We had three questions in mind when we put these charts together:
- How much does it cost to add 100 miles of range to the average ICE-powered vehicle and the average electric vehicle?
- How have these costs changed over the past three years? (Going back three years to February 2019 gives us a basic basis for responding to the outbreak.)
- How did these costs differ between different parts of the United States?
For gasoline, the EPA reports that the average new vehicle sold in the United States in 2020 had a combined fuel economy of 25.7 miles per gallon. Driving 100 miles in that average car would use 3.9 gallons of gas. (Figures for 2021 have not yet been released.)
On the electric vehicle side, the Environmental Protection Agency’s (EPA) efficiency rating for electric vehicles — called “MPGe,” for miles per gallon equivalent — gives consumers an idea of ​​how far an electric vehicle can travel on 33.7 kWh of charge. Why 33.7 kWh? This is the amount of electricity that is chemically equivalent to the energy in a gallon of regular gasoline.

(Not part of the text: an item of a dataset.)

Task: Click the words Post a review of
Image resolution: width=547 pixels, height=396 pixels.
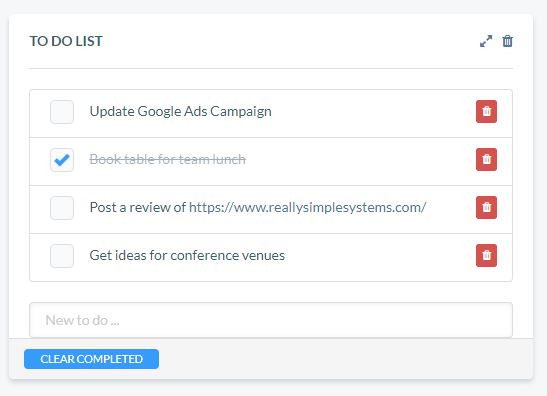Action: (138, 208)
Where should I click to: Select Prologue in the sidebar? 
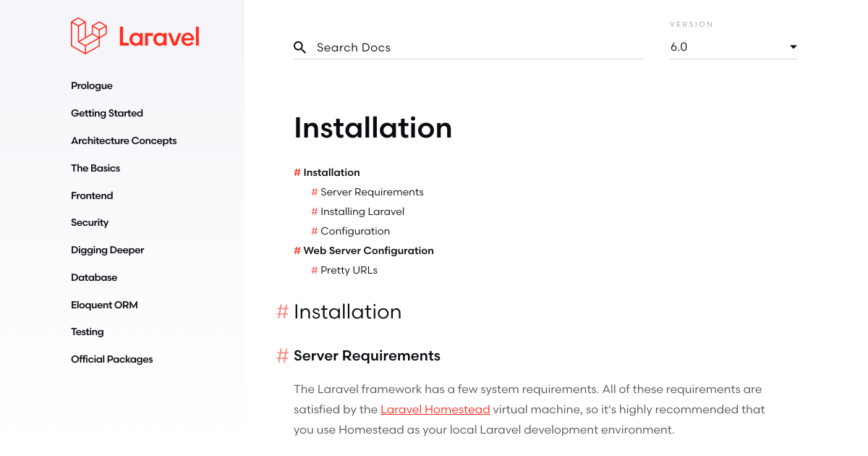92,85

The average MPGe rating for 2022 model electric vehicles sold in the US is around 97, so driving 100 miles in that hypothetical average vehicle would use 34.7 kWh of electricity.
The charts above compare how the price of 3.9 gallons of gas has changed relative to the price of 34.7 kWh over time, using monthly data from the US Energy Information Administration (for gas prices) and the US Bureau of Labor Statistics (for electricity rates) from February 2019 through February 2022.
CNBC’s Crystal Mercedes contributed to this article.